* MATERIAL TO PROCESS *
--- start ---

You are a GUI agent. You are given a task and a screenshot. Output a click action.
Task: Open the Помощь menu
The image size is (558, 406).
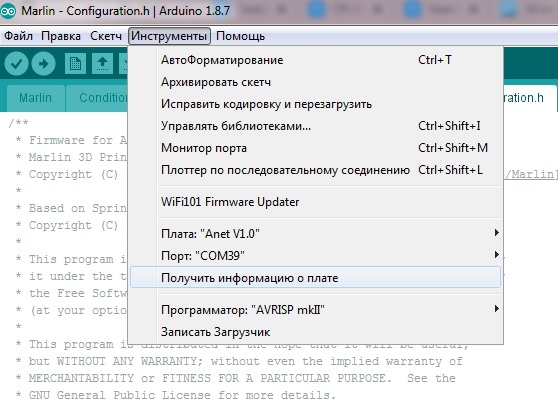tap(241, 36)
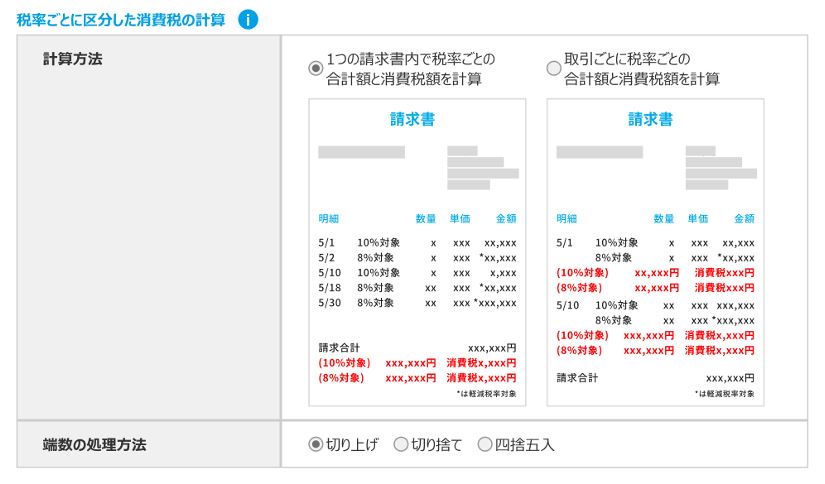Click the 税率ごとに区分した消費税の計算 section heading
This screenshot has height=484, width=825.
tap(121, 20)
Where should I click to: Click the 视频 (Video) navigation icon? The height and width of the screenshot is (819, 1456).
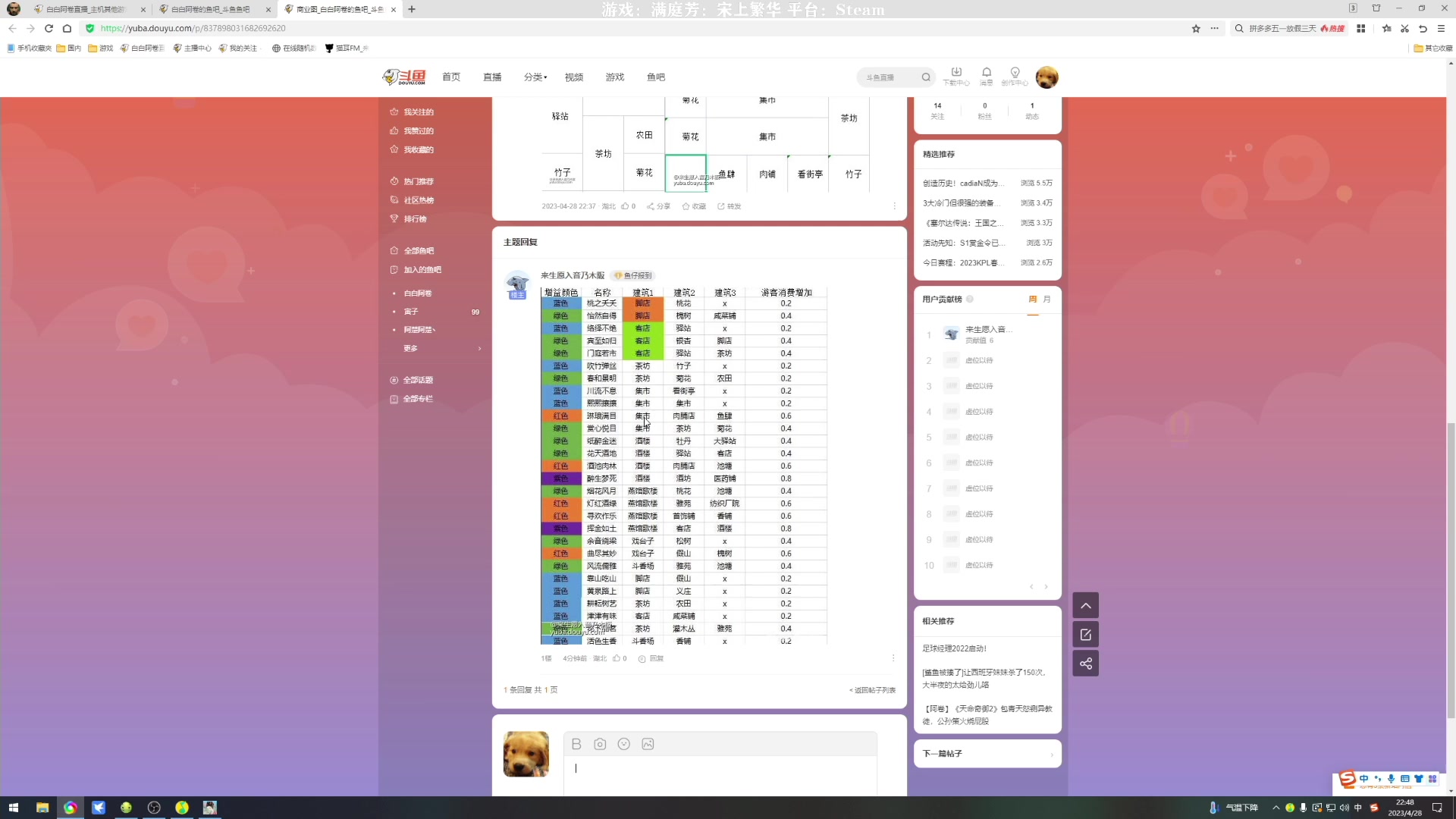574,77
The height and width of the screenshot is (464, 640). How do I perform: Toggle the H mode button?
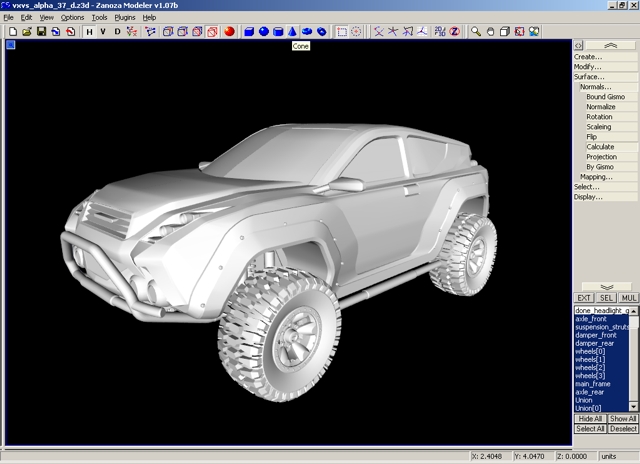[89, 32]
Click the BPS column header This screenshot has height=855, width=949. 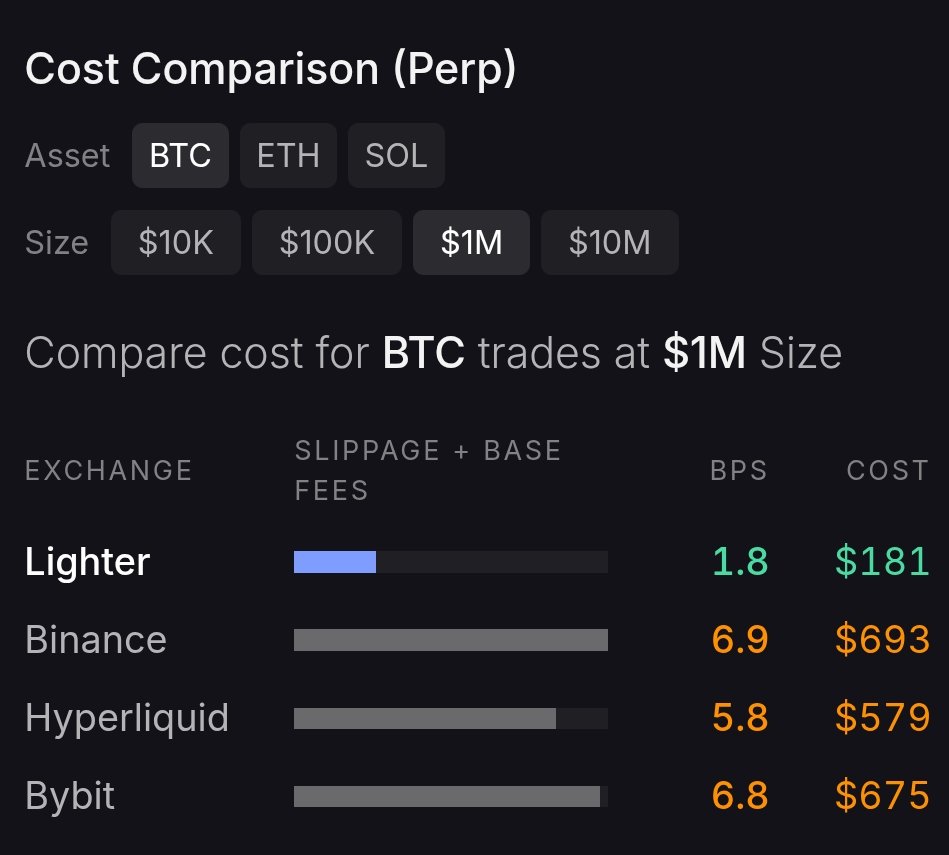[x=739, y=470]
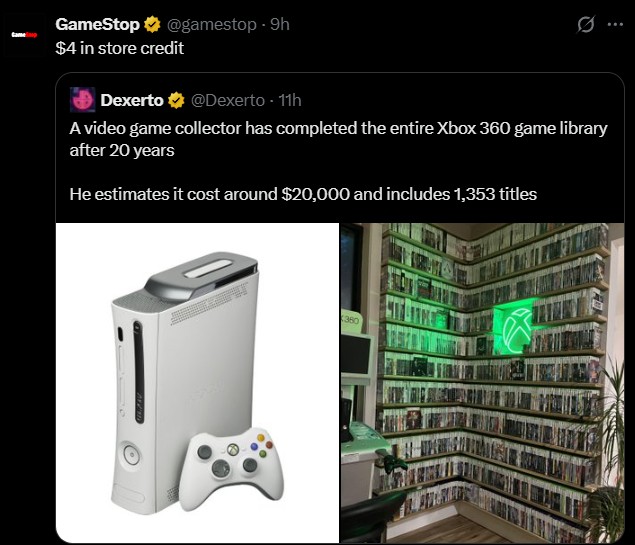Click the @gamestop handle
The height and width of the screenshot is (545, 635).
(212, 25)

--- end ---

* PROBLEM *
Rewrite the material from its first line through the line containing "tap(121, 20)", changing "image size" to "screen size" and leaving everything else unchanged. Leave the pictures out of your version.

* SOLUTION TO THE EXERCISE *
You are a GUI agent. You are given a task and a screenshot. Output a click action.
Task: Open the Помощь menu
The screen size is (558, 406).
tap(241, 36)
Click the 税率ごとに区分した消費税の計算 section heading
This screenshot has height=484, width=825.
tap(121, 20)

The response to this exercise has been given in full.